=== Section Start ===
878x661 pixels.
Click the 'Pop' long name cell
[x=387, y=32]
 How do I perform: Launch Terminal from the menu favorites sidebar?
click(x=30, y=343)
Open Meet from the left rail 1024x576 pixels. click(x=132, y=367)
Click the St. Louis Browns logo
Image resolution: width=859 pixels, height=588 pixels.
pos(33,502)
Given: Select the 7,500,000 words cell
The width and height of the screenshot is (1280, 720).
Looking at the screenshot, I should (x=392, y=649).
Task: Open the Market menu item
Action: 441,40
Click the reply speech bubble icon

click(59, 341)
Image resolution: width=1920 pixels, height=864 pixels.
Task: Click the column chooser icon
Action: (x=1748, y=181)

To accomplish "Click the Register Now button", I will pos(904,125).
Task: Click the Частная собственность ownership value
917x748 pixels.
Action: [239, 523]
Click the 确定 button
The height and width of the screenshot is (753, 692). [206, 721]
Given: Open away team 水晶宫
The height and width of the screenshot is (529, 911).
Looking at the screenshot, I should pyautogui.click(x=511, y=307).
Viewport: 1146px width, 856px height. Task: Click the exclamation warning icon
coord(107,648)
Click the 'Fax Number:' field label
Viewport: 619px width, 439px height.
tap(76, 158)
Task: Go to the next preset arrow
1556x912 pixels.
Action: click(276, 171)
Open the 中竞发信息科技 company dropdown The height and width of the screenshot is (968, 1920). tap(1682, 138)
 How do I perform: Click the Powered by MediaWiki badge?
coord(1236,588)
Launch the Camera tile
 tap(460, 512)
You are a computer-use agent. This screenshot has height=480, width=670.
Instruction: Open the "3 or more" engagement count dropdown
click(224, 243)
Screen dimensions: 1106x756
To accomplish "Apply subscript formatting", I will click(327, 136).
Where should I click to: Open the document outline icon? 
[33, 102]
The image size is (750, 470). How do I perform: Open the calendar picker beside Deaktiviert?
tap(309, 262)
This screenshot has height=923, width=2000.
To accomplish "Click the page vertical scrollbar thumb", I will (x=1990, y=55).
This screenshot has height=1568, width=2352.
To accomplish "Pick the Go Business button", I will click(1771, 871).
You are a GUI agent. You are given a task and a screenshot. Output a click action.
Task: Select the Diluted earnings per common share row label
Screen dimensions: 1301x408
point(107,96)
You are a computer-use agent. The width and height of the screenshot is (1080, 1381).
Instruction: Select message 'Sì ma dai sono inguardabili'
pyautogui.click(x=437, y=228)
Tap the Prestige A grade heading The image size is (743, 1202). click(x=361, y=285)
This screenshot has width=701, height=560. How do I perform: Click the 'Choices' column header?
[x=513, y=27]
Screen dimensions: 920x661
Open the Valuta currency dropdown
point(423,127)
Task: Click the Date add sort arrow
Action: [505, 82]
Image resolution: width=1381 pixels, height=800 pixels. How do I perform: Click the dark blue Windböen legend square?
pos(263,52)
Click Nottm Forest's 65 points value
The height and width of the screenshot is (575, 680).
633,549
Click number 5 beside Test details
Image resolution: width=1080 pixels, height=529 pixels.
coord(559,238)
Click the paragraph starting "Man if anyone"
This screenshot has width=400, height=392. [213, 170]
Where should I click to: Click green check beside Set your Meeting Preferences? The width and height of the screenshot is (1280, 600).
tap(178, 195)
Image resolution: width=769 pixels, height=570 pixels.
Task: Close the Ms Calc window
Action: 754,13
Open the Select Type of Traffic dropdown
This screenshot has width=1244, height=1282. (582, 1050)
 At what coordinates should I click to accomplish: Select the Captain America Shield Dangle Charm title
=== Section End ===
If a line in the listing holds the word "accomplish", copy it out.

== TASK SOLUTION ==
To accomplish "Click the Register Now button", I will pos(904,125).
To accomplish "Apply subscript formatting", I will click(327, 136).
To accomplish "Click the page vertical scrollbar thumb", I will (x=1990, y=55).
To accomplish "Pick the Go Business button", I will click(1771, 871).
 At what coordinates should I click to accomplish: Select the Captain America Shield Dangle Charm title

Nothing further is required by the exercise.